Primary FL of the intestine differs clinically from primary nodal FL and was recognized in the 2008 WHO classification as a separate subtype(61). The duodenum is the most commonly affected site(52, 73). Similar to duodenal FL, we identified one case involving the gallbladder that presented as an isolated polypoid lesion with localized mucosal disease without evidence of systemic involvement. The single case of MCL also affected the gall bladder in a pattern similar to lymphomatous polyposis of the intestine and represents the first documentation of this lymphoma subtype at this site. Although the neoplastic cells expressed cyclin D1 and SOX11, the tumor cells were negative for CD5, an uncommon feature in mantle cell lymphoma, sometimes associated with indolent disease(23). Our case of MCL had disease limited to the mantle zones, surrounding residual reactive germinal centers, and conforms to what has been termed in situ MCL(4, 55).
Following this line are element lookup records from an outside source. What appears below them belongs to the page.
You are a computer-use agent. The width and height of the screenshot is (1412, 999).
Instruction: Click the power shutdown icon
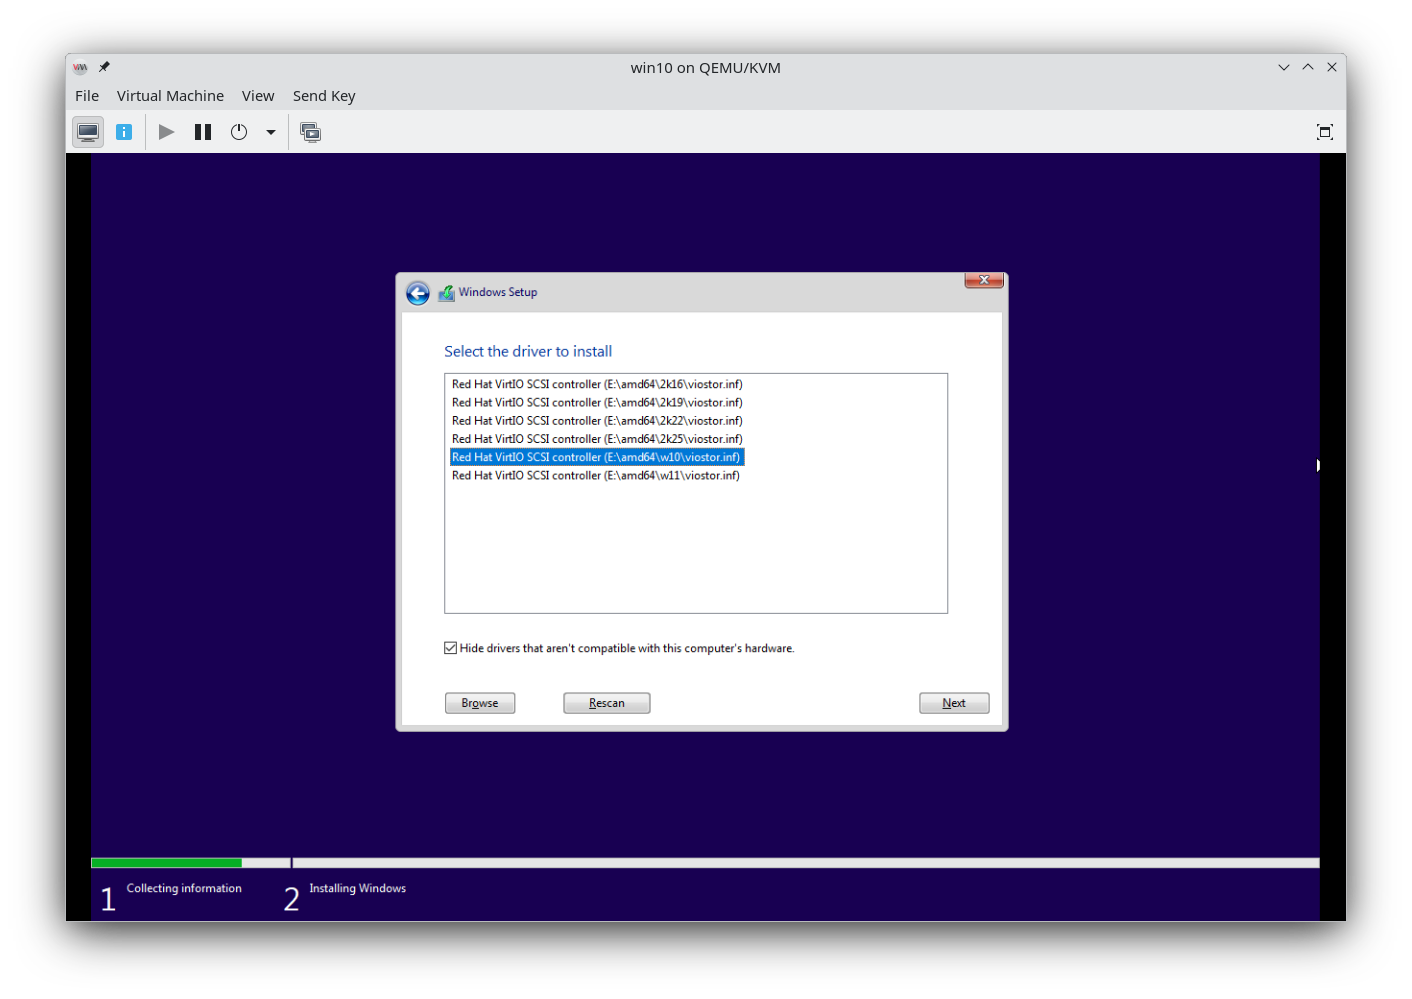pos(239,132)
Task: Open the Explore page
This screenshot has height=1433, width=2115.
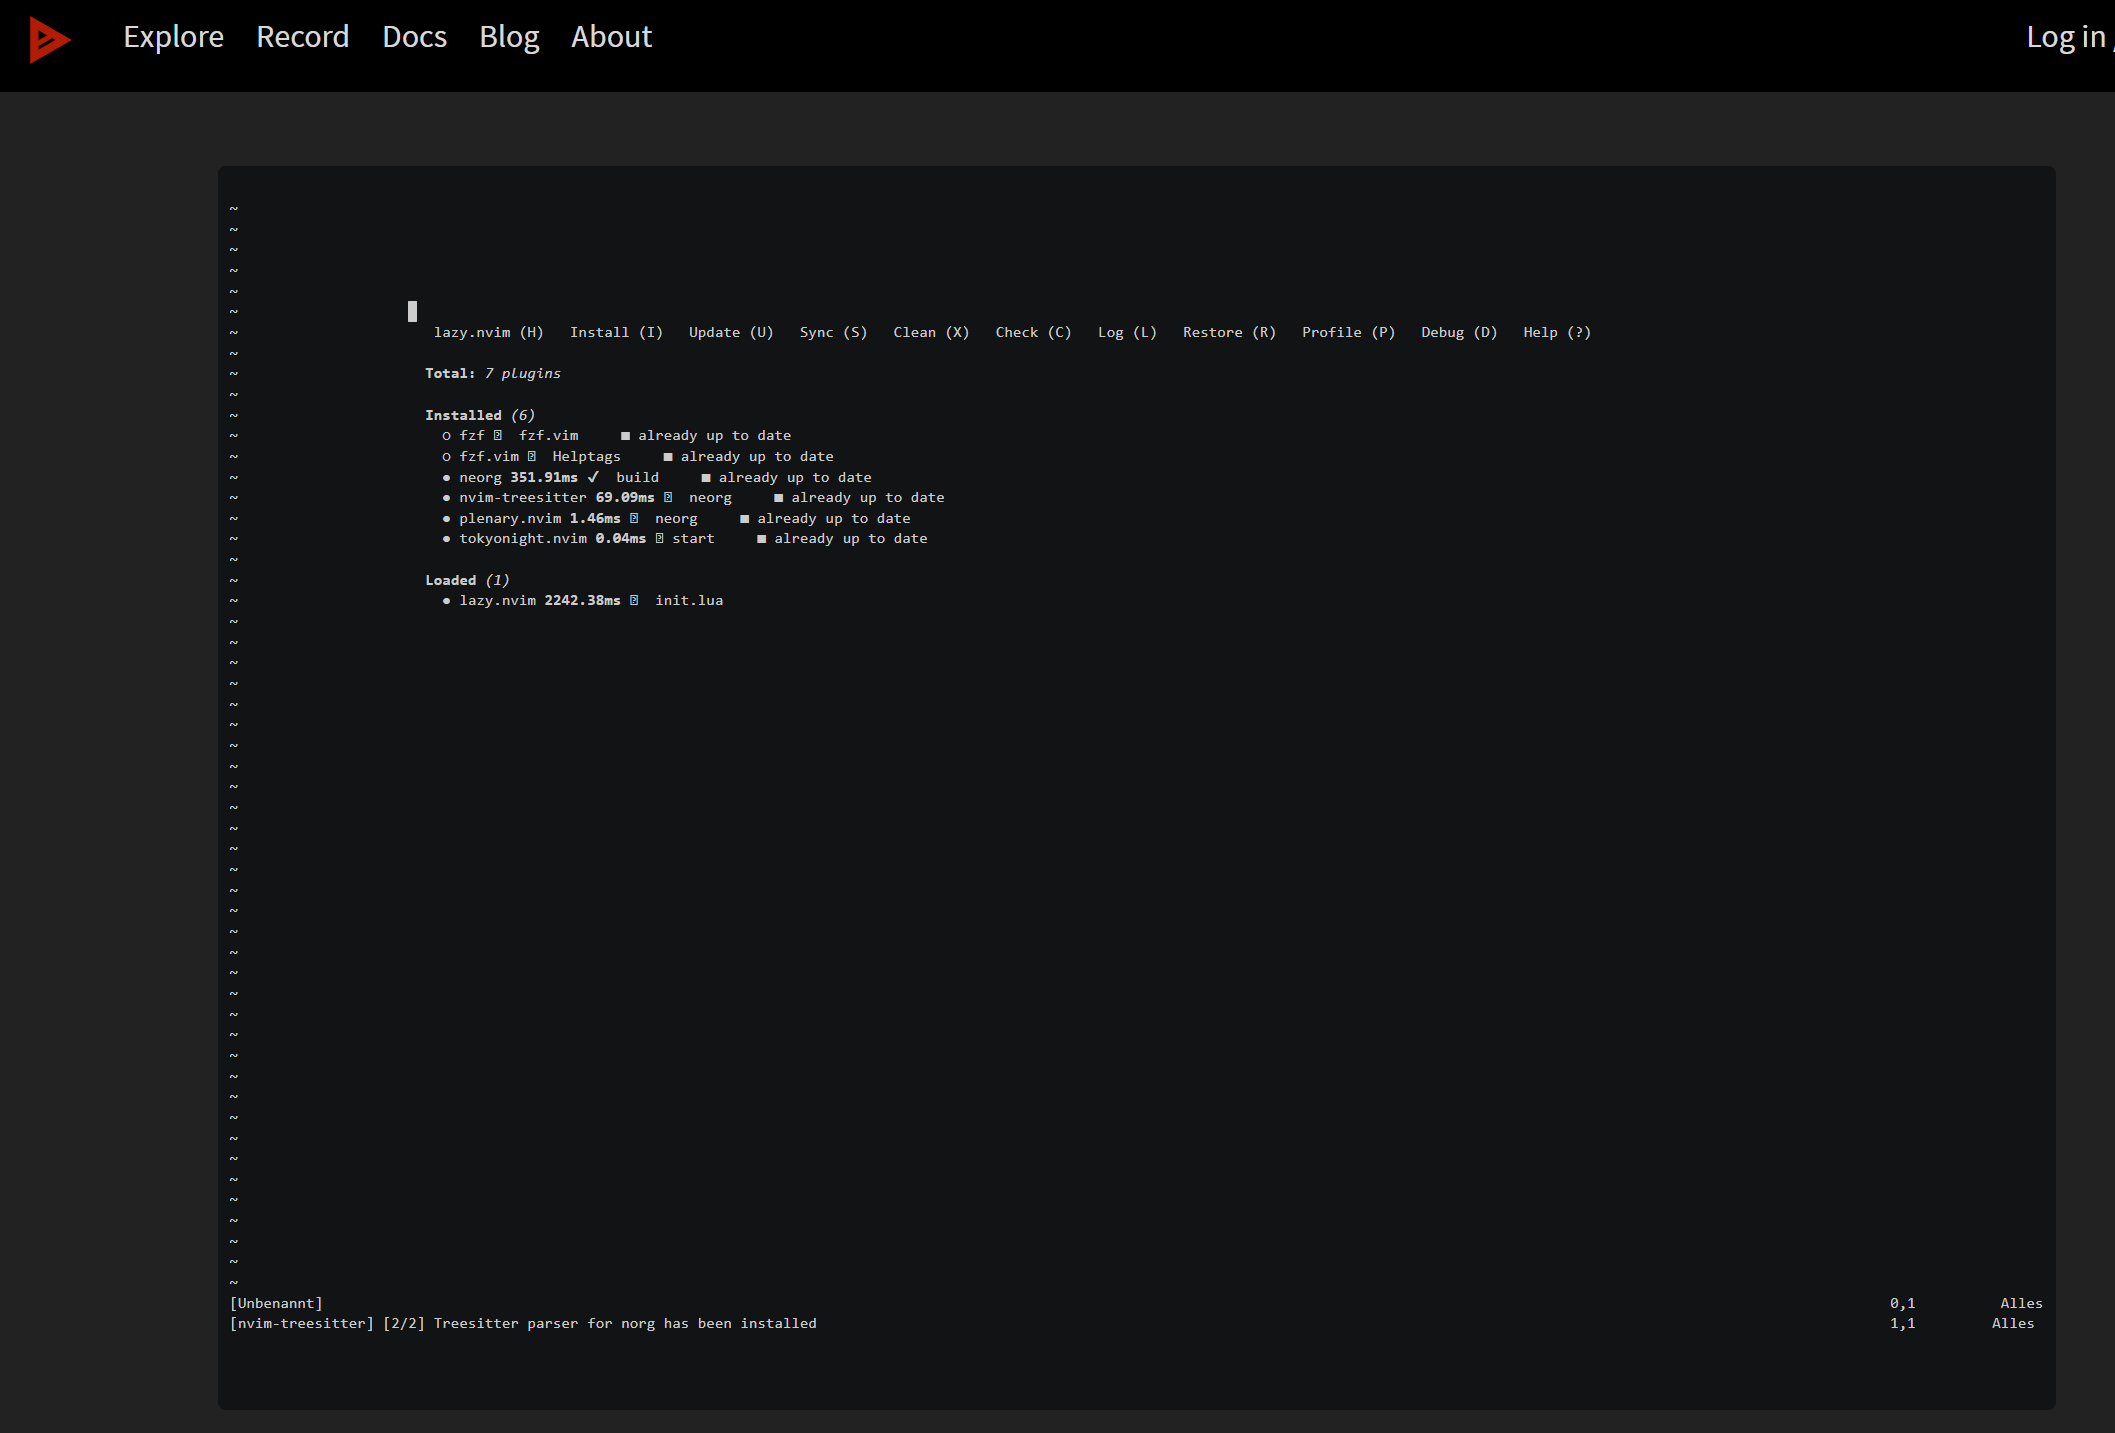Action: pyautogui.click(x=173, y=37)
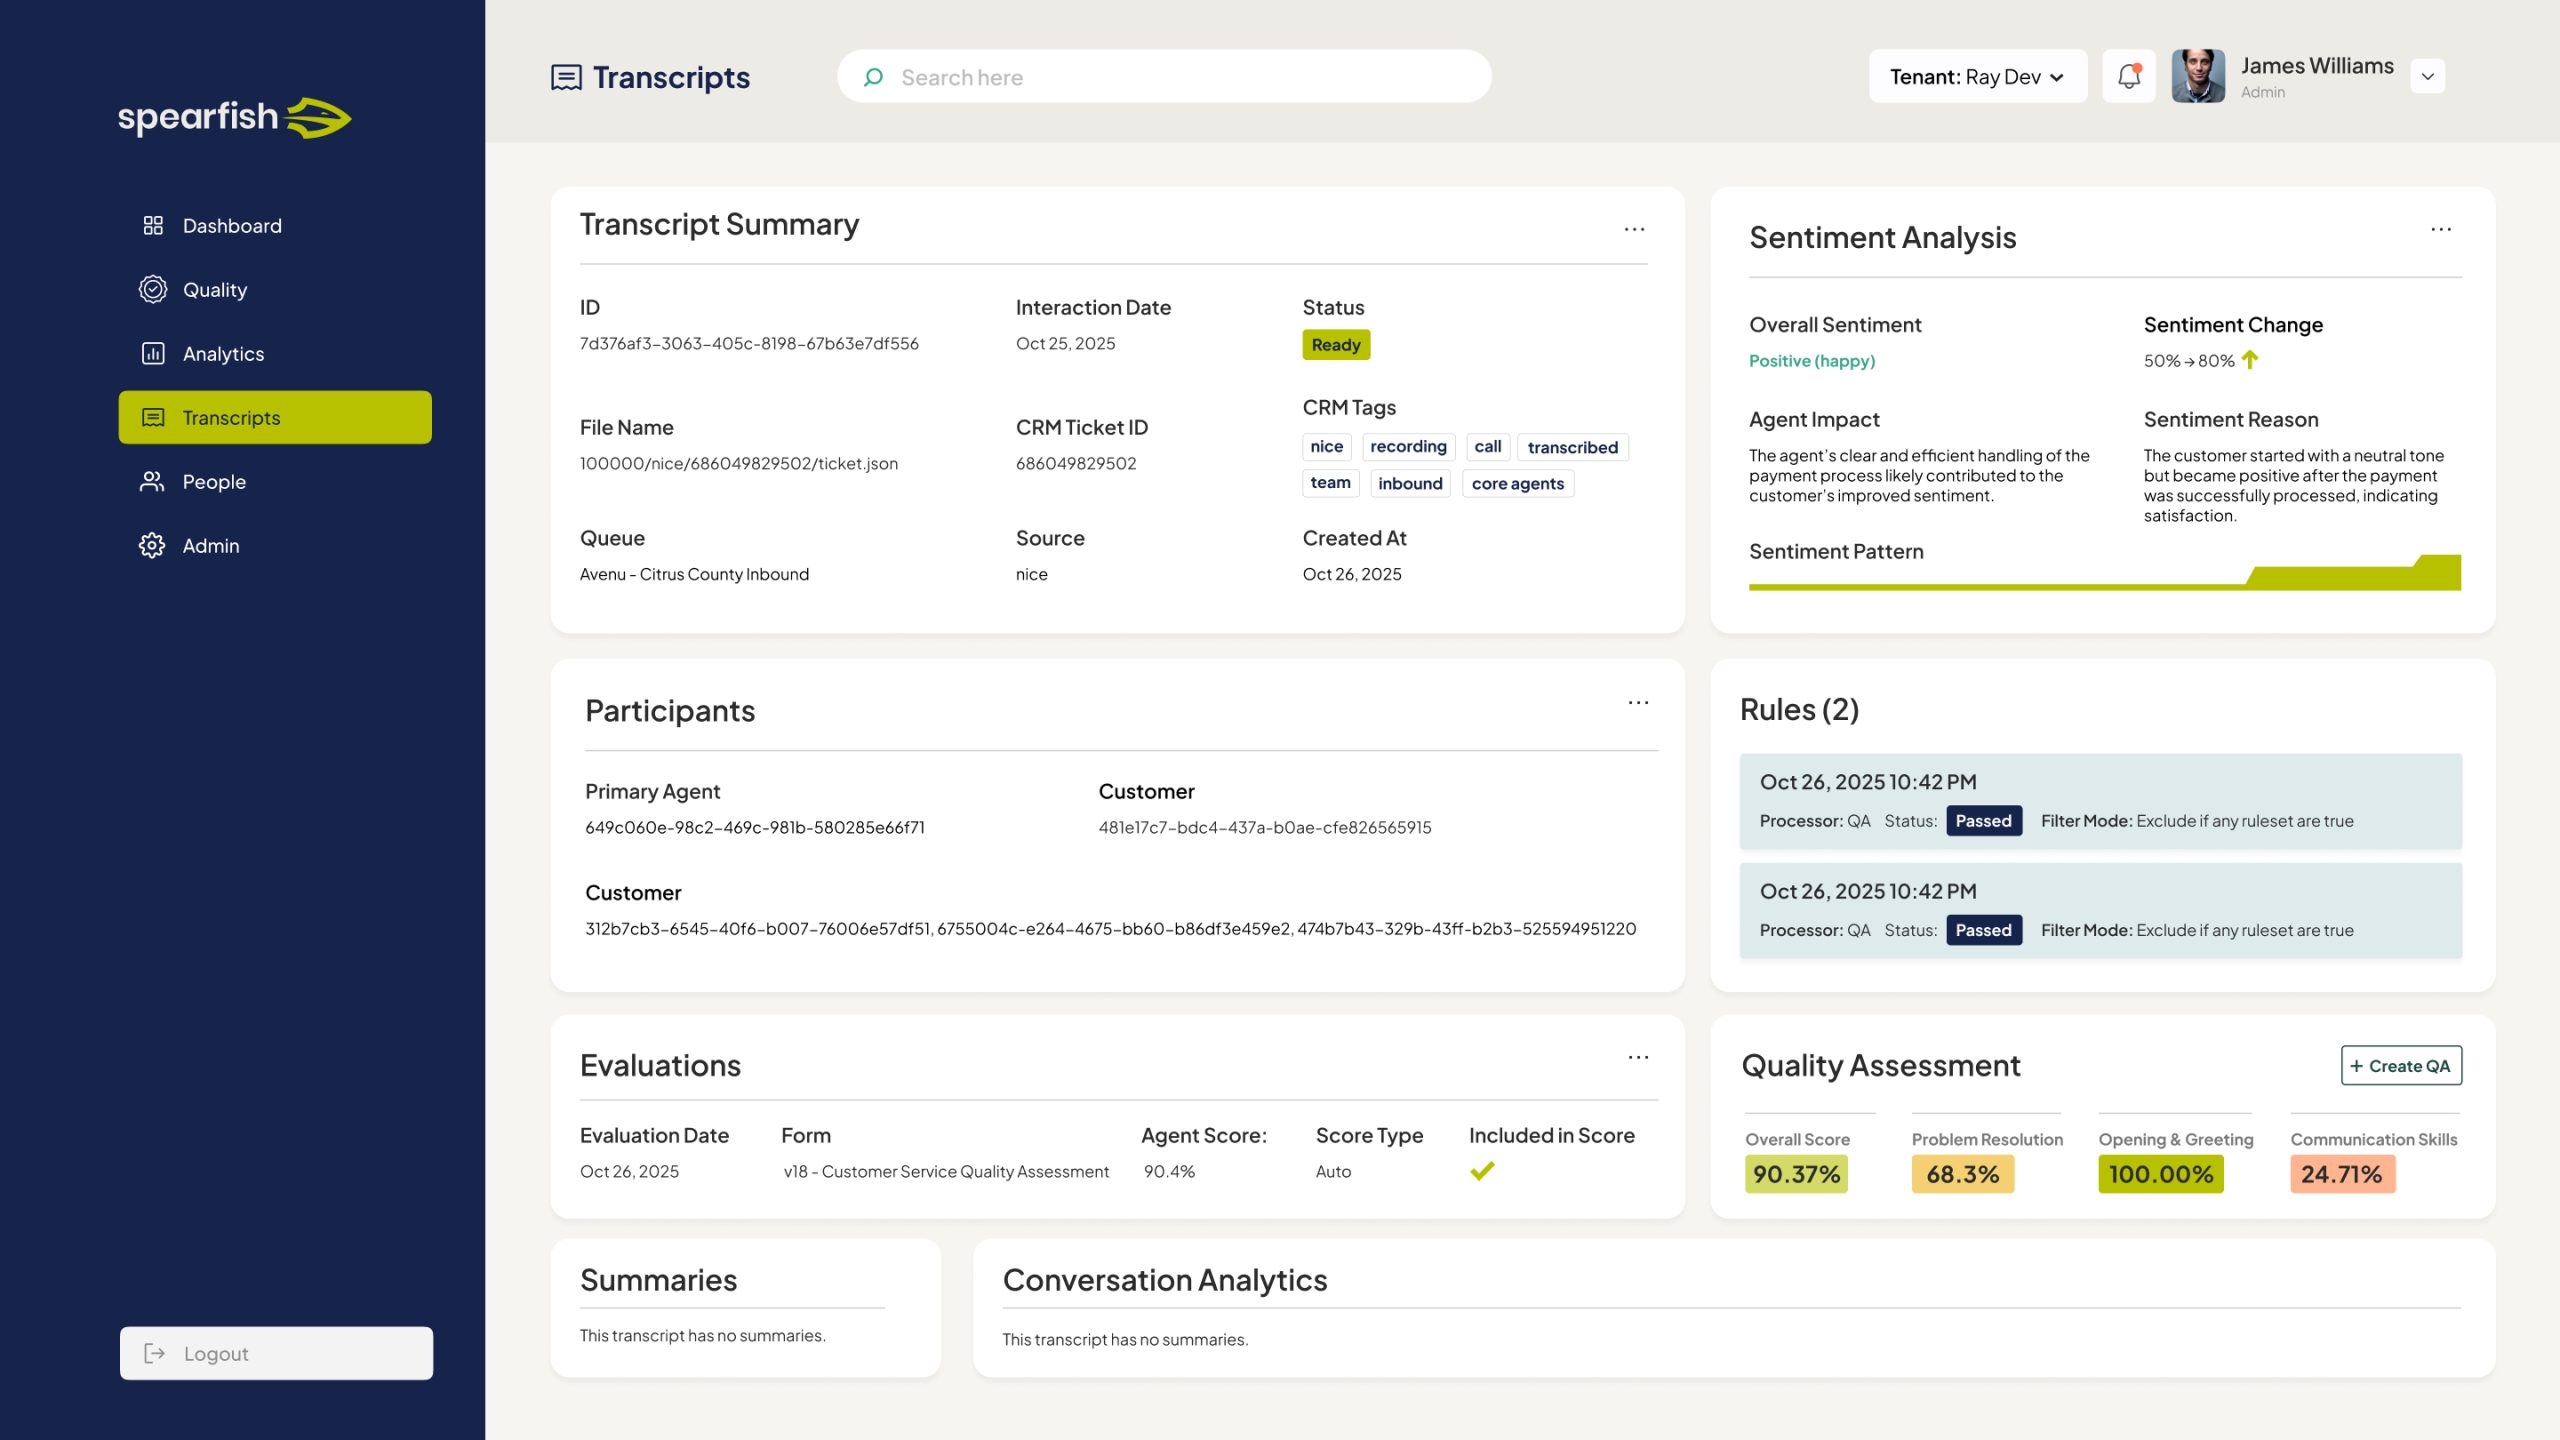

There were two cases of B-LBL. B-LBL is more likely than T-LBL to present with disease outside of the hematolymphoid organs(39). In a large study of 25 cases of precursor B-LBL without leukemic involvement, Lin et al. identified bone, soft tissue, and skin as the most commonly involved sites, but two cases involved the gastrointestinal tract(39). In addition to our two cases, there has been one previous report each of B-LBL(25) and T-LBL(44) involving the gall bladder. None of the four cases had an associated gallstone or regional lymph node disease.
Secondary involvement of the gall bladder in a systemic lymphoma is also rare; in a review of 1269 cases, the gallbladder was secondarily invaded in only 30 (2.4%) cases(56). In the present study, five patients with systemic lymphoma initially presented with gallbladder disease. One patient had classical Hodgkin lymphoma, while others had various forms of B-cell lymphoma. Histologically, all five cases showed transmural involvement, similar to most of the cases with primary gallbladder lymphoma, suggesting that histological pattern of gallbladder involvement may not help differentiate primary and secondary lymphomas at this site.
In summary, we have detailed the clinicopathological spectrum of primary lymphomas of the gallbladder and extrahepatic bile ducts based on an analysis of 14 cases from our files and a review of 52 cases reported in literature. Gall bladder lymphomas present with non-specific features of cholecystitis, whereas obstructive jaundice is more likely with bile duct disease. In general, these lymphomas appear to recapitulate the spectrum of extranodal lymphomas affecting the gastrointestinal tract, with a predominance of DLBCL, EMZL, and FL, particularly of the primary intestinal or duodenal type. Although the inclusion of a number of rare entities in our series, including in-situ MCL, PBL and solid PEL, relates to the nature of our consultation practice, these subtypes also have been reported to occur in the intestine. The very broad spectrum of disease types encountered underscores the need for detailed immunophenotypic analysis of gall bladder lymphocytic infiltrates for accurate diagnosis and management.
Acknowledgement
This research was supported by the Intramural Research Program of the Center for Clinical Research, National Cancer Institute, National Institutes of Health.